Sagan just wanted humanity to stop killing each other and the rest of life on Earth. He wasn't saying that every little disagreement means one person is going to shoot the other.
Got it. Yes. Even though I didn't watch the show, I associate it with the time period when it aired with the overall Zeitgeist and that was heavily dominated by the idea that we were going to kill all of humanity as a result of one disagreement that got out of hand.

The Biblical lifespan is 70 years, and Dante sets the Divine Comedy "midway on our journey." Born in 1965, I calculated "midway on my journey" as 2000, and through the entirety of my youth and young adulthood, I did not think humanity itself was going to make it to my 35th birthday.

So I understand the quote better now.

Yeah, let's not blow ourselves up, hey.

Or burn up the planet (as we moved onto pretty immediately after tensions regarding the first eased).

Bliss was it in that dawn to be alive.
 
Got it. Yes. Even though I didn't watch the show, I associate it with the time period when it aired with the overall Zeitgeist and that was heavily dominated by the idea that we were going to kill all of humanity as a result of one disagreement that got out of hand.

The Biblical lifespan is 70 years, and Dante sets the Divine Comedy "midway on our journey." Born in 1965, I calculated "midway on my journey" as 2000, and through the entirety of my youth and young adulthood, I did not think humanity itself was going to make it to my 35th birthday.

So I understand the quote better now.

Yeah, let's not blow ourselves up, hey.

Or burn up the planet (as we moved onto pretty immediately after tensions regarding the first eased).

Bliss was it in that dawn to be alive.

Okay, so you do know where I'm coming from, with the Cold War/"WWIII is right around the corner, it's not a question of 'if' but a question of 'when'" mentality that kids were taught back then. Duck and cover drills in school, sirens - it's been decades since I last heard one, but it's not something you forget. My Grade 12 year (1979-80) had a lot of dystopia/WWIII/Middle East/war in the curriculum, both in English and Social Studies. It literally gave me a nightmare I've never forgotten.

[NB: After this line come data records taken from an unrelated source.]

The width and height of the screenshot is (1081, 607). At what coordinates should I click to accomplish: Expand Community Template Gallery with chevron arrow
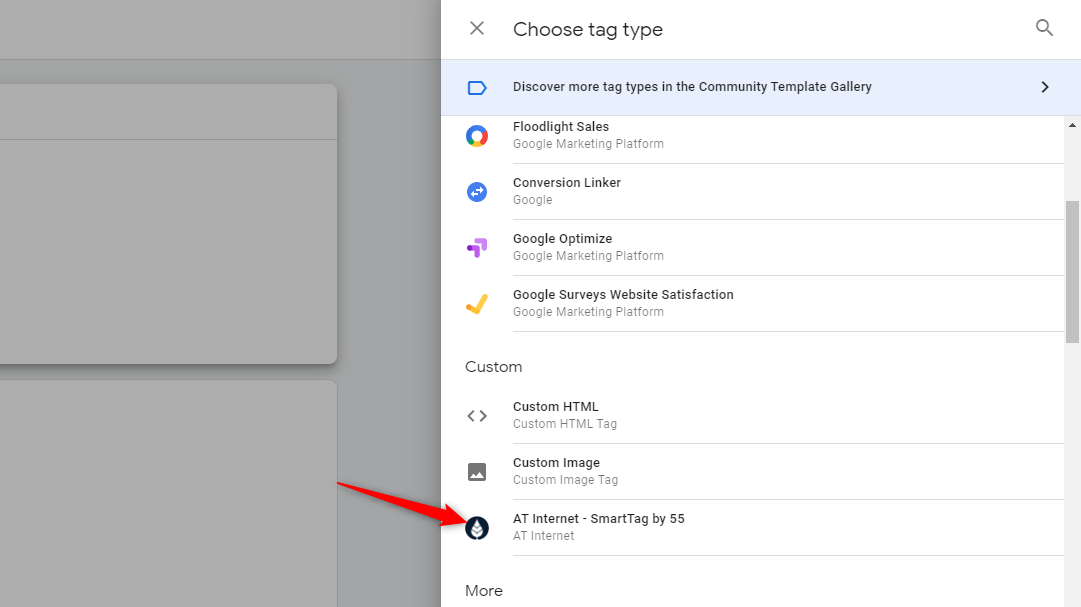[x=1044, y=87]
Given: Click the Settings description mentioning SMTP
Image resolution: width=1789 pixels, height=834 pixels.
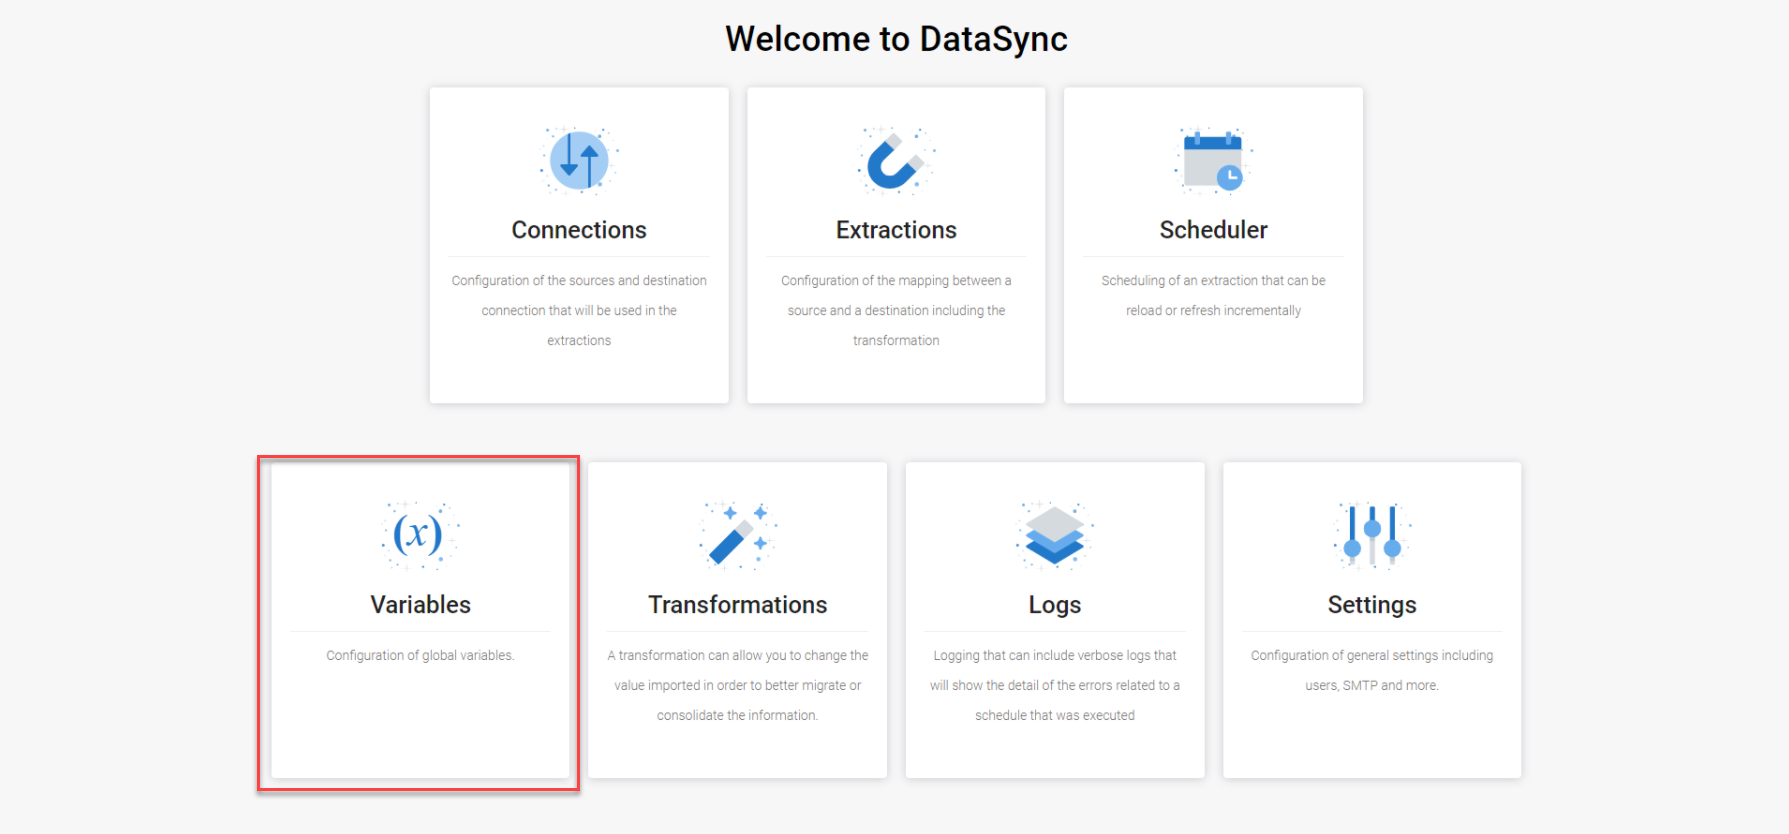Looking at the screenshot, I should (1372, 670).
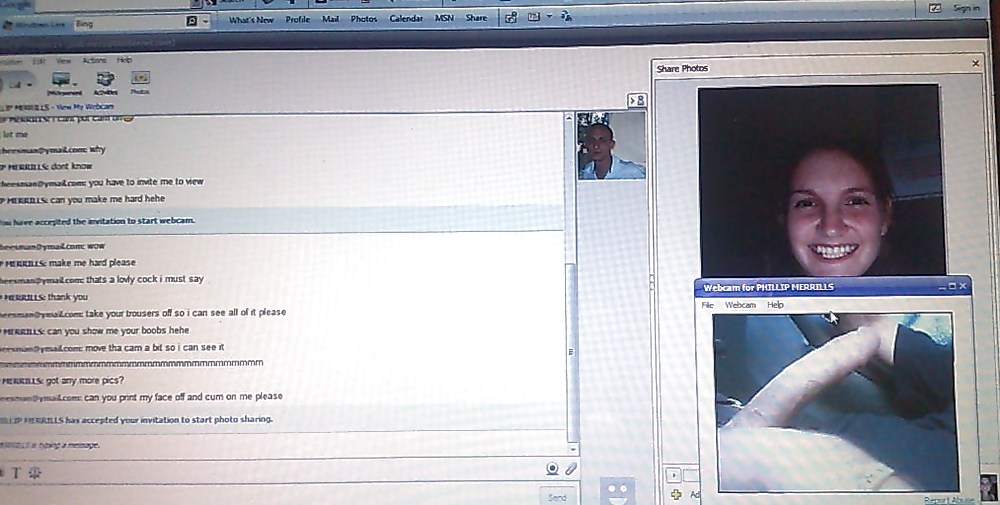The width and height of the screenshot is (1000, 505).
Task: Click Sign in at top right
Action: click(966, 8)
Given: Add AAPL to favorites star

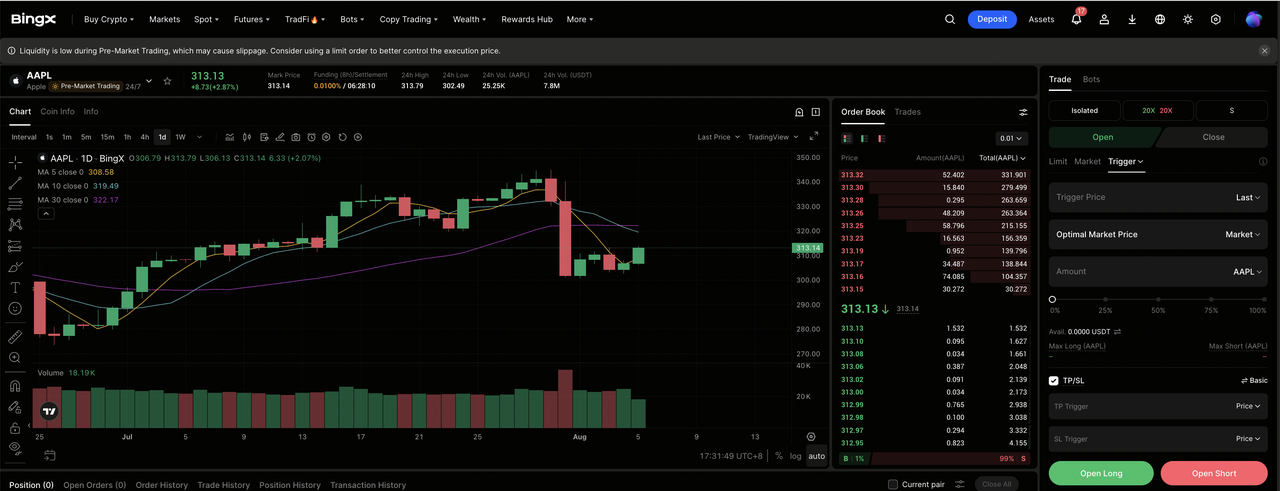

This had an influence on why I'm atheist, btw. I already was then, but was getting sidetracked with nonsense like astrology and von Daniken space aliens.

People still get sidetracked. There's a guy in an atheist group on FB (yeah, I joined a couple after a particularly tense goaround with someone on the forum here) who informed me this morning that Stonehenge has nothing to do with astronomy because the Sun is apparently not an astronomical body. I'm not sure what he thinks it is, but there are still an awful lot of people who think the universe is "out there" instead of us being a part of it right here.
 
Moderator Action: We don't need Trump here or even Carl Sagan. This Bible talk. Back to that please.
 
You and I left off here:
The question is whether they [the priest and Levite] excluded the injured man from the group for whom they are obliged to care.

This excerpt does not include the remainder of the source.